Excerpt provided.
○ ○ ○ ○

What India's Reviewers Agree On

Consensus

  • Best-looking Dzire yet, clearly distinct from the Swift.
  • Five-star Global NCAP adult rating with six airbags, ESP and ISOFIX.
  • Real-world fuel efficiency is strong: 15-17 km/l mixed, ARAI ~25 km/l.
  • Plush ride absorbs Indian roads well; suits family and chauffeur use.
  • New 1.2-litre three-cylinder is smoother than expected but down on power and refinement versus the old K-series.

Points of Disagreement

  • Rear-seat comfort: some find leg room adequate, others flag tight headroom and weak under-thigh support.
  • Whether pricing is fair given the feature jump, or overlaps awkwardly with the Baleno.

TeamBHP's Take

TeamBHP's review treats the new Dzire as the most complete compact sedan on sale, praising the sharp styling, five-star safety, slick manual gearbox and excellent drivability while flagging that the 81 BHP three-cylinder is down on power and refinement versus the older 89 BHP four-cylinder. The forum's reviewers also call out smaller boot space than the Amaze and Tigor, mediocre plastics, panel gap inconsistencies and dangerously skinny 165 mm tyres on lower variants, while still recommending it as well-priced for the package.

○ ○ ○ ○

Exercise 1. List every car model the Dzire review summary names other than the Dzire itself.
Exercise 2.
Answer these from the Dzire review summary:
(a) What ARAI fuel efficiency figure does it give?
(b) What tyre size does TeamBHP call dangerously skinny on lower variants?
(c) What power output does TeamBHP give for the new three-cylinder engine?
Exercise 3. Repeat the Dzire review summary, everything from "Points of Disagreement" down to "for the package.".

○ ○ ○ ○

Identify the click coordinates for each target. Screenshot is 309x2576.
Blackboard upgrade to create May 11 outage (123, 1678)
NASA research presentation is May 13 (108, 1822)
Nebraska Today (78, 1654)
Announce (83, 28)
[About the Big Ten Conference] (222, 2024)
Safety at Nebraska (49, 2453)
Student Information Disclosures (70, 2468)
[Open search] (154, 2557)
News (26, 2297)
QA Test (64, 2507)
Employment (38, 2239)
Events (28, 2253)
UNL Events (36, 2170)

○ ○ ○ ○

Exercise solution 1. Swift, Baleno, Amaze, Tigor

Exercise solution 2.
(a) About 25 km/l
(b) 165 mm
(c) 81 BHP

Exercise solution 3.
Points of Disagreement

  • Rear-seat comfort: some find leg room adequate, others flag tight headroom and weak under-thigh support.
  • Whether pricing is fair given the feature jump, or overlaps awkwardly with the Baleno.

TeamBHP's Take

TeamBHP's review treats the new Dzire as the most complete compact sedan on sale, praising the sharp styling, five-star safety, slick manual gearbox and excellent drivability while flagging that the 81 BHP three-cylinder is down on power and refinement versus the older 89 BHP four-cylinder. The forum's reviewers also call out smaller boot space than the Amaze and Tigor, mediocre plastics, panel gap inconsistencies and dangerously skinny 165 mm tyres on lower variants, while still recommending it as well-priced for the package.